Diese erscheint derzeit allerdings so trist, dass nur noch schwer zu glauben ist, von welcher Woge der Zuversicht die Schalker noch vor ein paar Wochen getragen wurden und wie viel Spielglück dem Team damals aus heiterem Himmel zuteil wurde. Diese wichtigen Komponenten des Schalker Erfolgs fallen plötzlich weg - und damit ist der Worst Case eingetreten. Verkehrte Welt auf Schalke.
Spielerische Schlichtheit und Einfallslosigkeit
Das Kernproblem bleiben die spielerische Schlichtheit und die gleichzeitige Einfallslosigkeit vor allem im Aufbau. Das Angriffsspiel ist vor allem deshalb ein einziges Desaster, weil es auf Zufall und den Gewinn der zweiten Bälle angelegt ist. Keine Struktur, kein Hinterlaufen, kein Dribbling bringt die gegnerischen Abwehrreihen in Bewegung, geschweige denn in die Bredouille. Zwei Törchen sind bislang der magere Ertrag. Diese Kritik muss sich der Coach gefallen lassen.
Dass Tedesco seine Mannschaft dennoch auf dem richtigen Weg wähnt, ist erst einmal irritierend. Vielleicht ist diese optmistische Einschätzung nach der ersten Hälfte in Freiburg, in der die Schalker ein Abseitstor schossen und zweimal unglücklich am Pfosten scheiterten, noch nachvollziehbar. Aufgrund der deutlich schwächeren zweiten Hälfte ist Tedescos Sicht der Schalker Leistung aber kaum noch tragbar. Denn kein einziger Schuss eines seiner Spieler ging auch nur in Richtung des Freiburger Tores.
Eine Weiterentwicklung seiner Mannschaft ist nicht zu erkennen. Im Gegenteil: Tedesco hat zuletzt sogar noch einen Rückschritt eingeleitet, indem er spielerische Ansätze völlig in den Hintergrund rückte und nur noch mit langen Bällen operieren ließ - das sollte den Erfolg zurückbringen. Doch auch das klappte nicht. In Freiburg sollten die sechs neu in die Startelf versetzten Spieler auch wieder mehr Kombinationsspiel bieten. Eine echte Strategie Tedescos ist nicht erkennbar.
Transferpolitik fraglich
Allein ist Tedesco diese Fehlentwicklung aber nicht anzukreiden. Die von Manager Christian Heidel verpflichteten Spieler sind ebenfalls alles andere als überzeugend. Neuzugänge wie Sebastian Rudy, Mark Uth, Suat Serdar oder auch Salif Sané sind weit davon entfernt, die Erwartungen zu erfüllen. Eine Verstärkung ist noch keiner von ihnen. Die rund 55 Millionen Euro, die Heidel investiert hat, haben sich noch in keiner Weise amortisiert.
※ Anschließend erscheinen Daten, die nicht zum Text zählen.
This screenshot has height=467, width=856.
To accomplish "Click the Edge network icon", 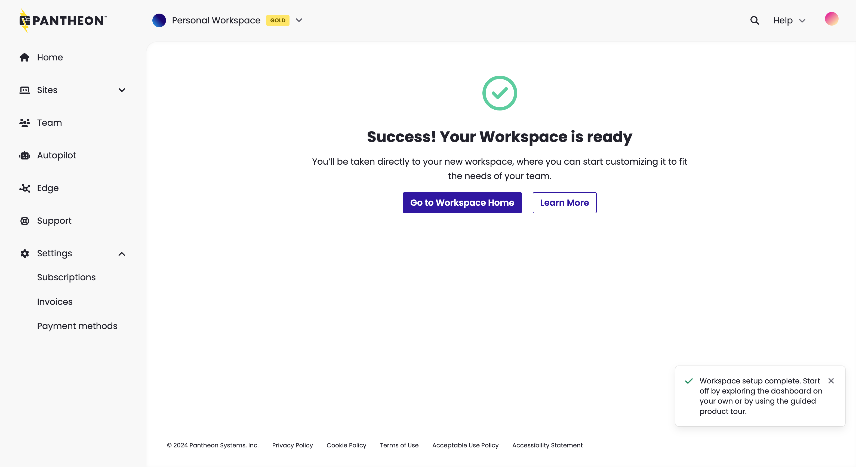I will [x=25, y=188].
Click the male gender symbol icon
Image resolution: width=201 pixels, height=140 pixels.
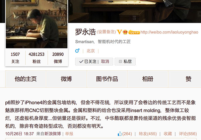pyautogui.click(x=77, y=51)
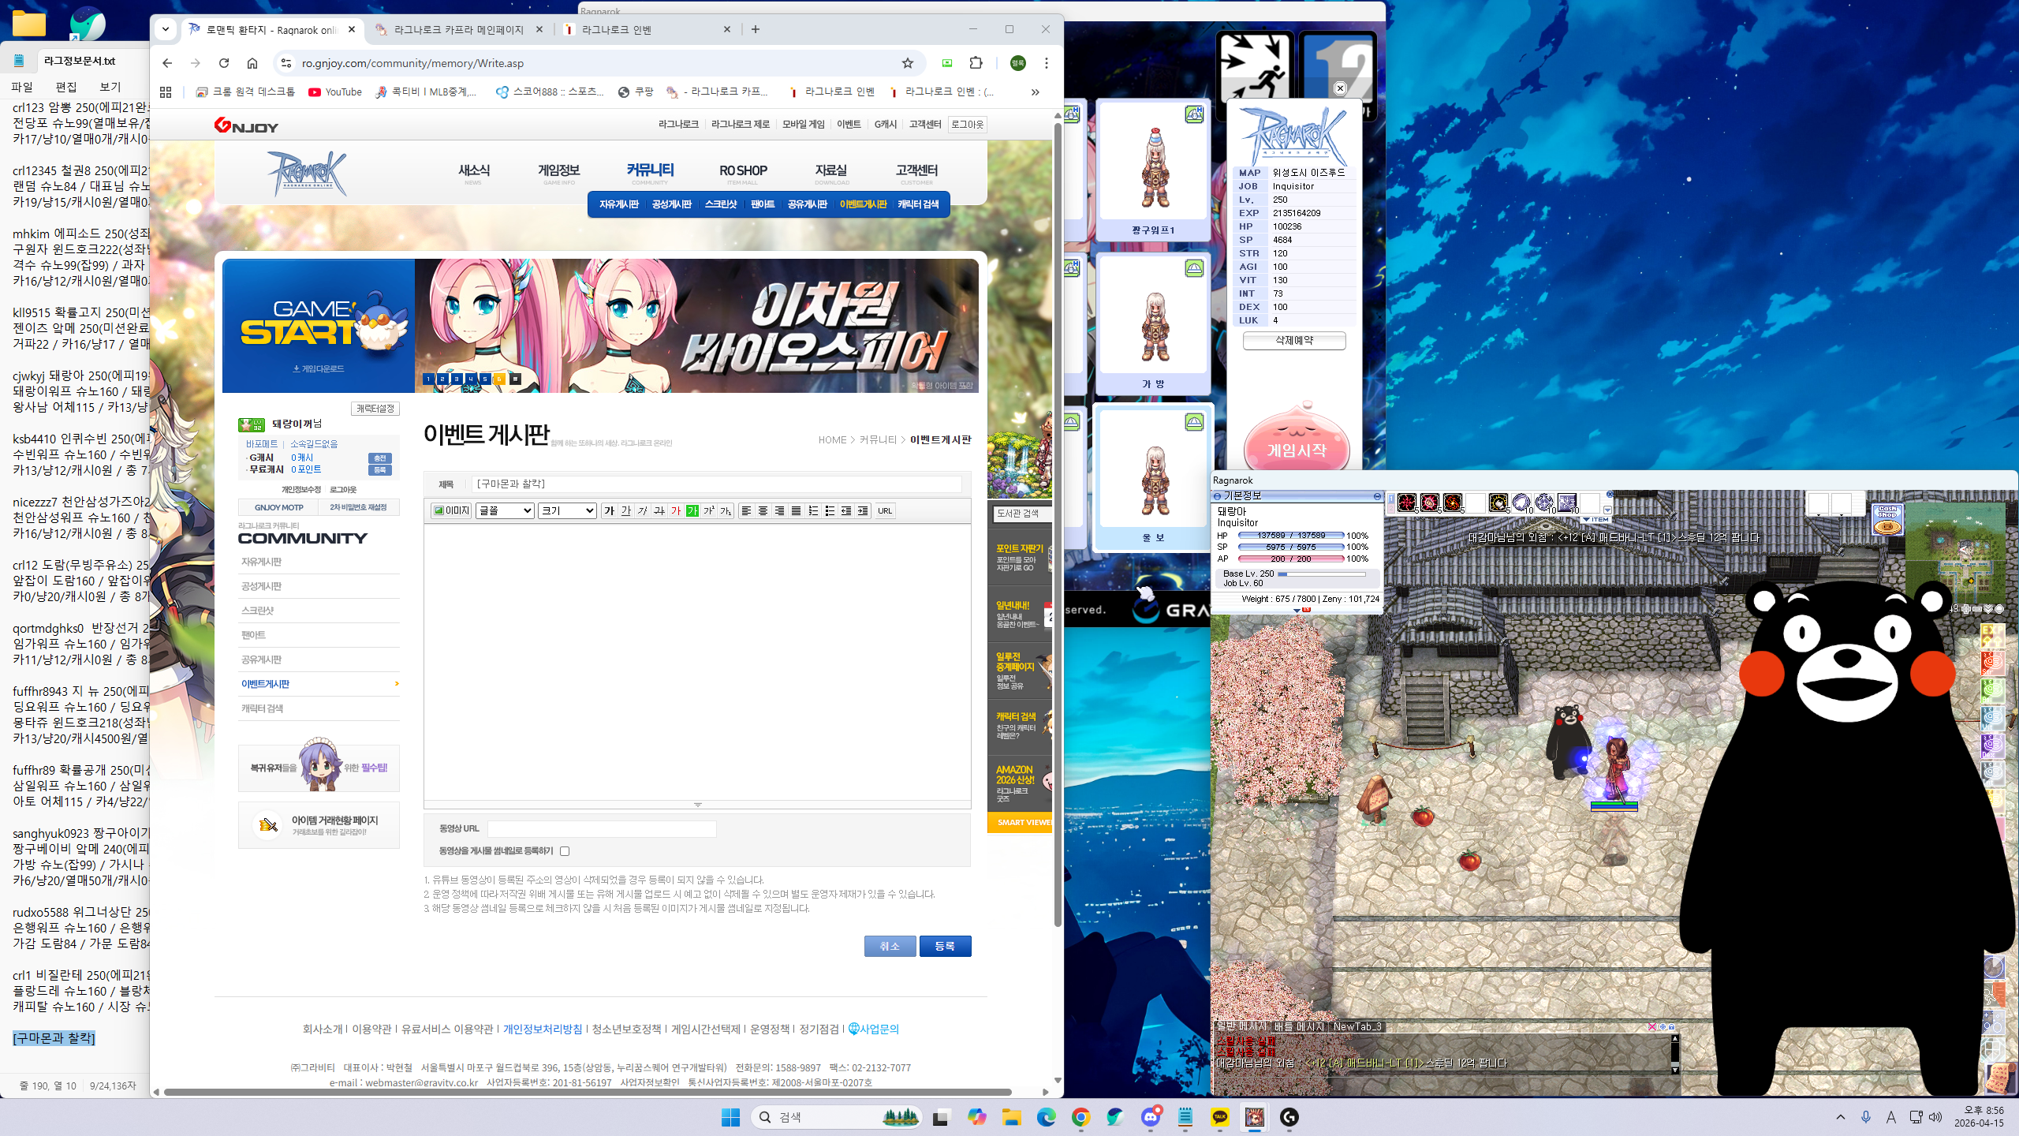Viewport: 2019px width, 1136px height.
Task: Click the 취소 cancel button
Action: (x=890, y=946)
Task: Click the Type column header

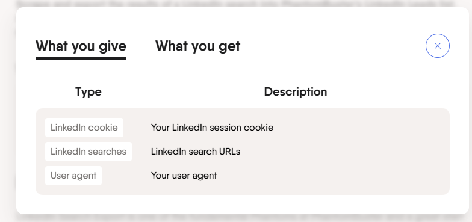Action: [88, 91]
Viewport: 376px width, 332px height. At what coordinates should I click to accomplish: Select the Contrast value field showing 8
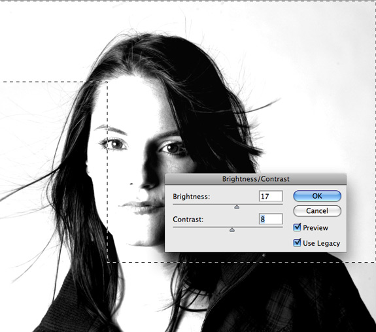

Und auch Breel Embolo, der teuerste Spieler der Vereinsgeschichte (rund 25 Millionen Euro) und von Heidel verpflichtet, ist in seinem dritten Jahr in Gelsenkirchen kaum mehr als ein Mitläufer.
"Den Kredit der letzten Saison, den möchte ich nicht. Es geht um diese Saison", sagte Tedesco nach der Partie in Freiburg. Der Schalker Albtraum ist in vollem Gang. Am Samstag gegen Mainz 05 sollte das Team aber besser daraus erwachen. Ansonsten könnte Tedesco bald tatsächlich allein an der aktuellen Saison gemessen werden.